Why Kerry Is Right About Iraq

In today's WP, Fareed Zakaria explains Why Kerry Is Right About Iraq. Zakaria quotes Louis Gerstner that "strategy is execution" and agrees that Bush's execution has been unforgivable with disastrous consequences.

"Was toppling Hussein's regime a worthwhile objective? Bush's answer is yes; Howard Dean's is no. Kerry's answer is that it was a worthwhile objective but was disastrously executed." I agree with both Dean and Kerry.

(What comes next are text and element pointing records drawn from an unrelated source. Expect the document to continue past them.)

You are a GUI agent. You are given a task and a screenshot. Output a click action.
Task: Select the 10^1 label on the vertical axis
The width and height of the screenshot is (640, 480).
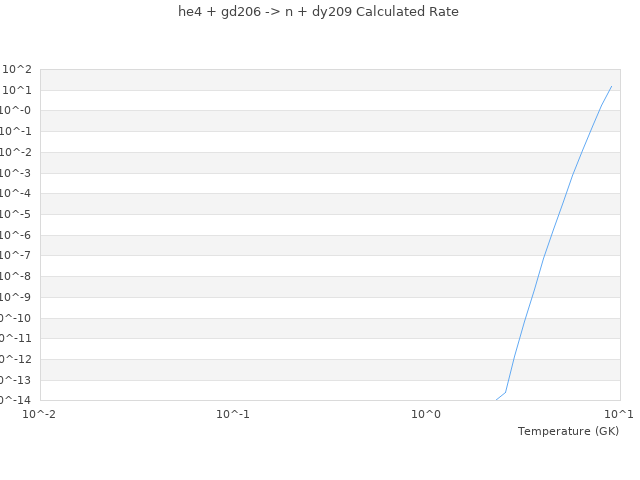pyautogui.click(x=18, y=90)

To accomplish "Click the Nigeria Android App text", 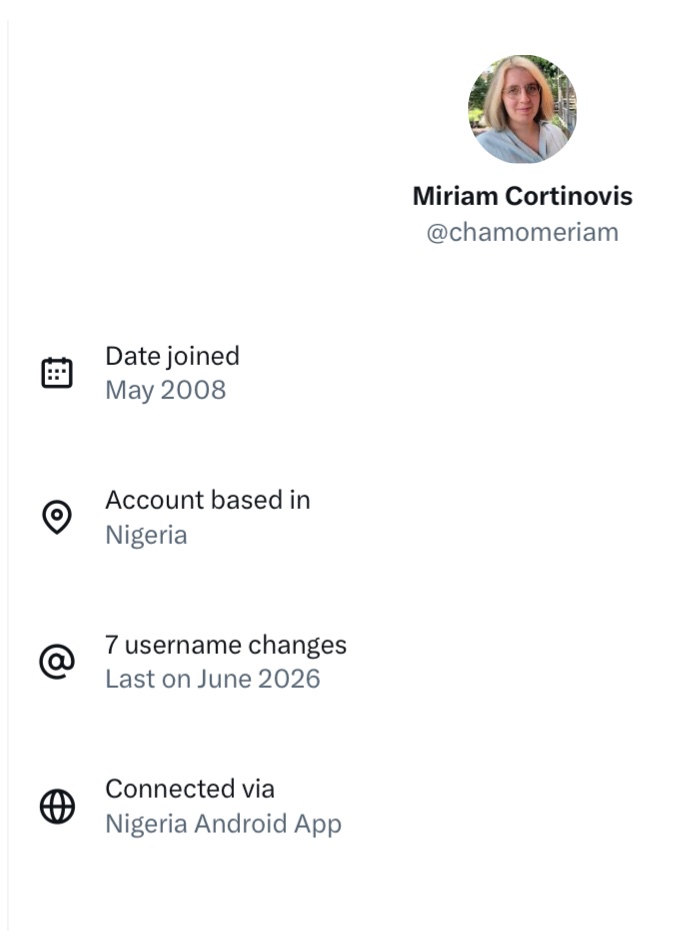I will pyautogui.click(x=223, y=824).
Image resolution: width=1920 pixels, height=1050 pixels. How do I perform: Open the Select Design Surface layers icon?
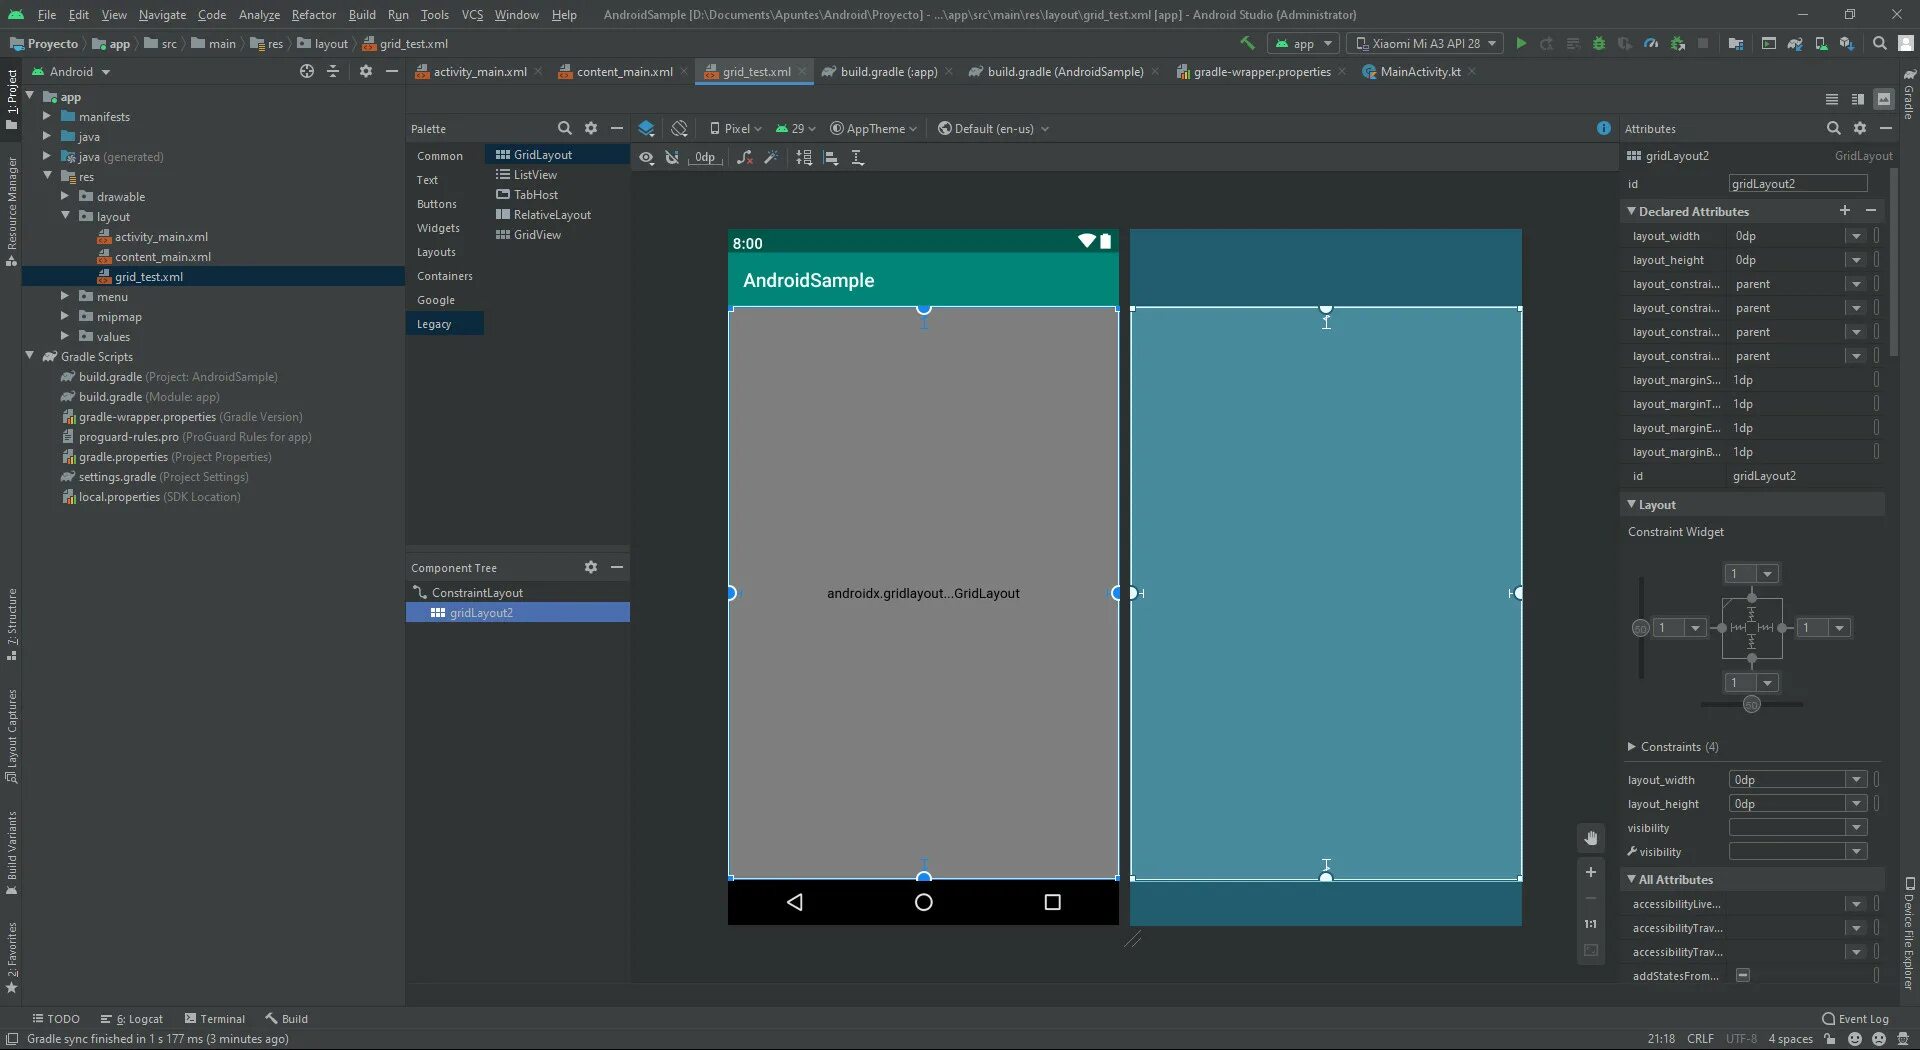point(646,129)
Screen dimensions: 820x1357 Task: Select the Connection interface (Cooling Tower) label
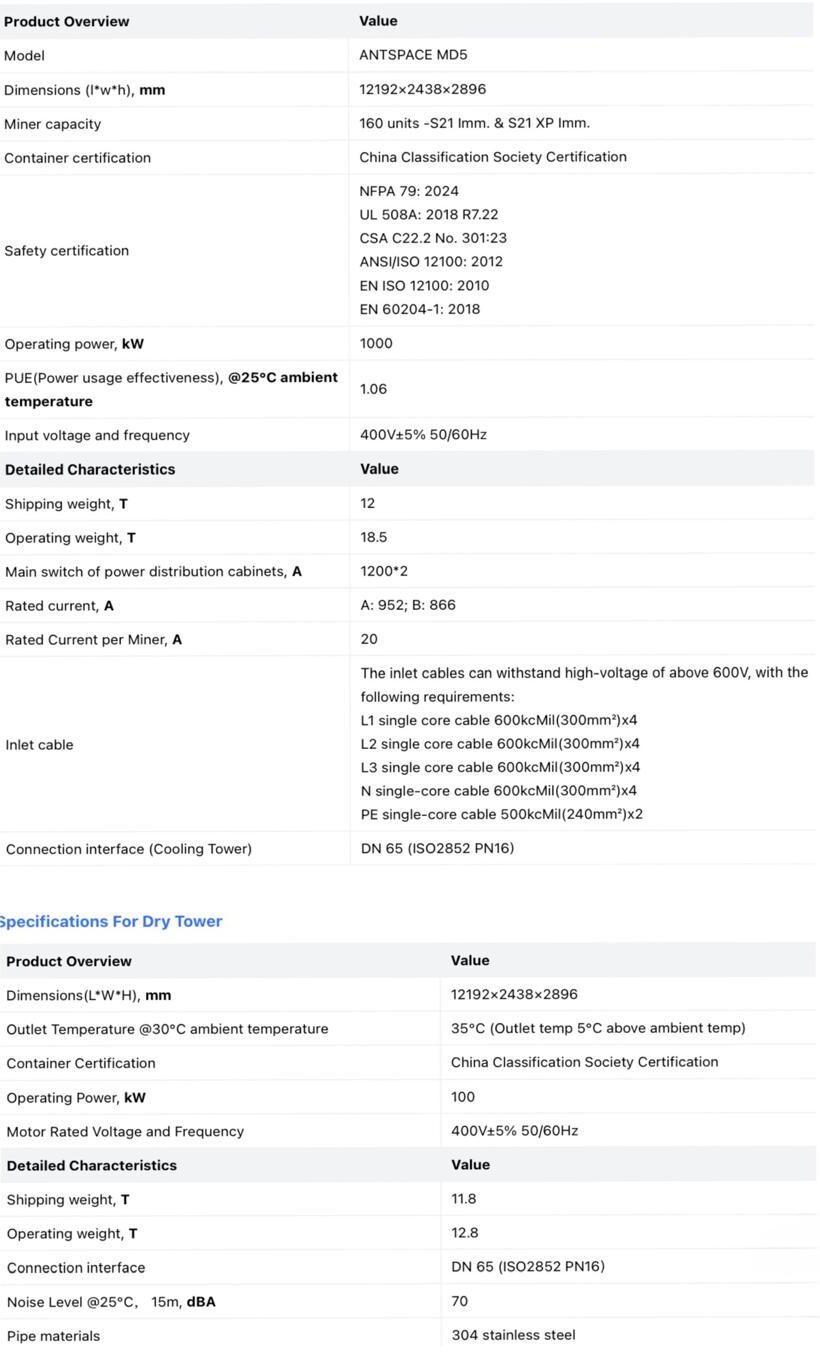tap(129, 849)
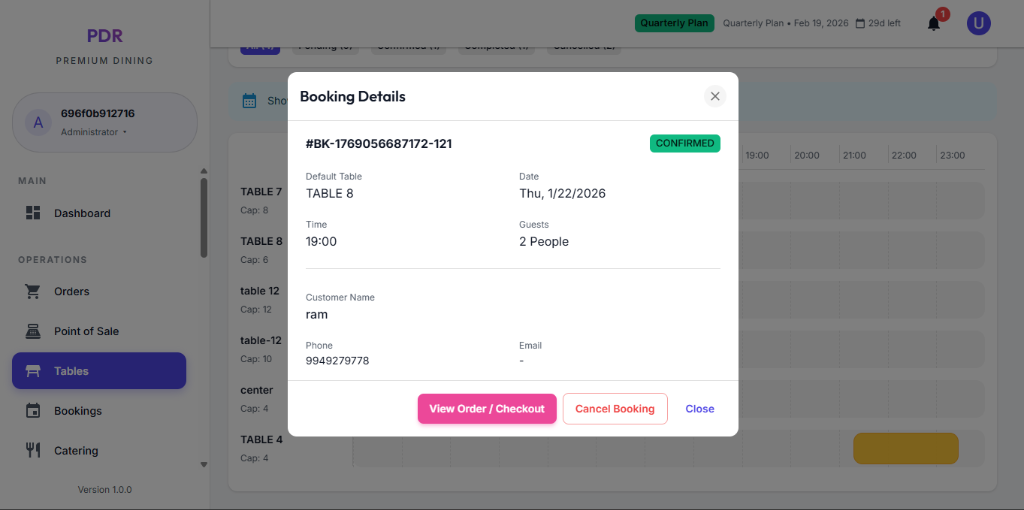Expand the Administrator account card
This screenshot has width=1024, height=510.
(x=104, y=122)
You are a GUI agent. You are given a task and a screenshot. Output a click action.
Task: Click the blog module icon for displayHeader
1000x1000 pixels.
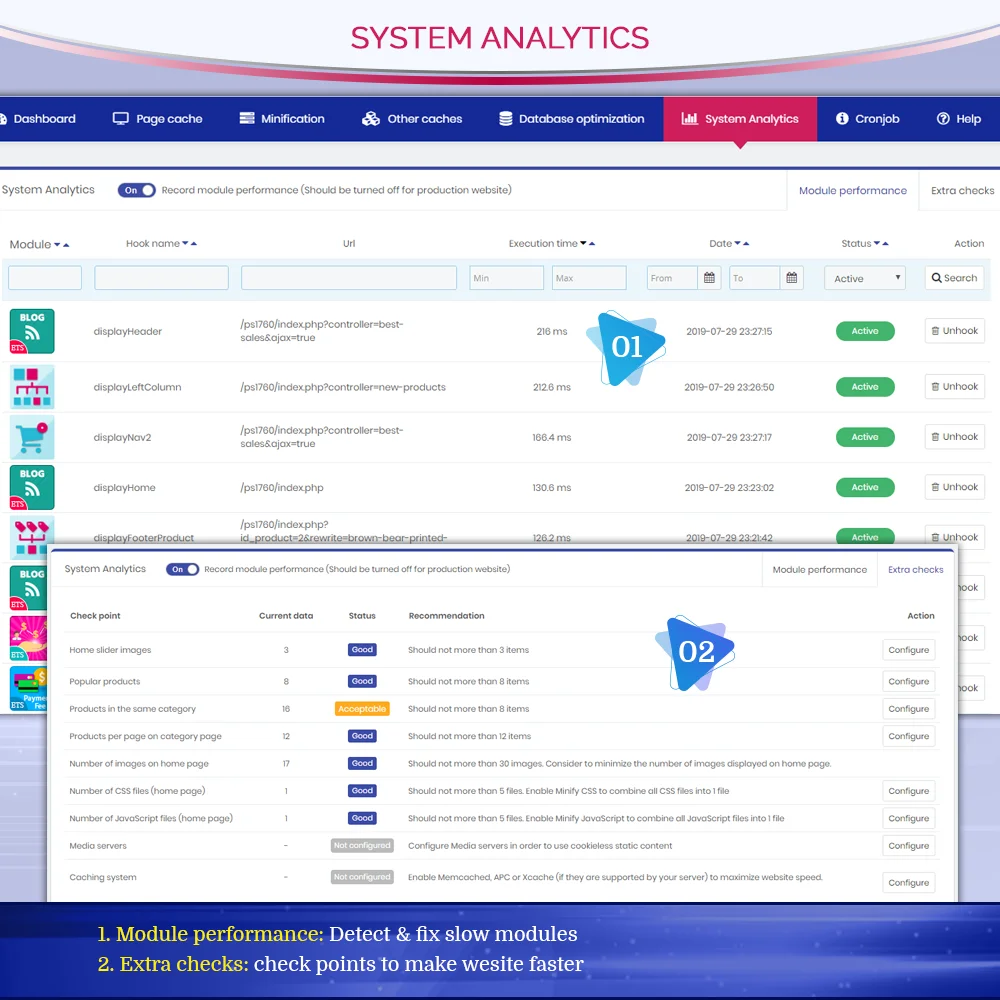pyautogui.click(x=32, y=331)

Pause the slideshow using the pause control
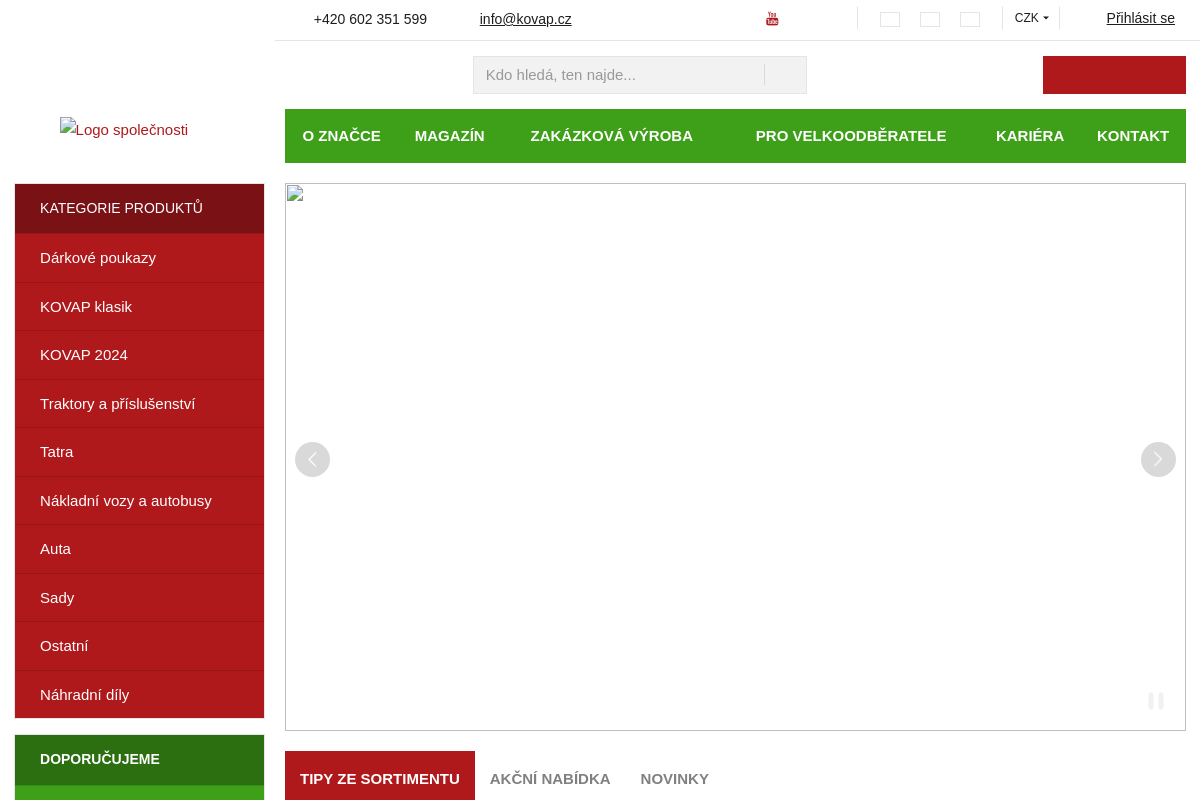click(x=1156, y=701)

"Bush's position is that if Kerry agrees with him that Hussein was a problem, then Kerry agrees with his Iraq policy. Doing something about Iraq meant doing what Bush did. But is that true? Did the United States have to go to war before the weapons inspectors had finished their job? Did it have to junk the U.N. process? Did it have to invade with insufficient troops to provide order and stability in Iraq? Did it have to occupy a foreign country with no cover of legitimacy from the world community? Did it have to ignore the State Department's postwar planning? Did it have to pack the Iraqi Governing Council with unpopular exiles, disband the army and engage in radical de-Baathification? Did it have to spend a fraction of the money allocated for Iraqi reconstruction -- and have that be mired in charges of corruption and favoritism? Was all this an inevitable consequence of dealing with the problem of Saddam Hussein?"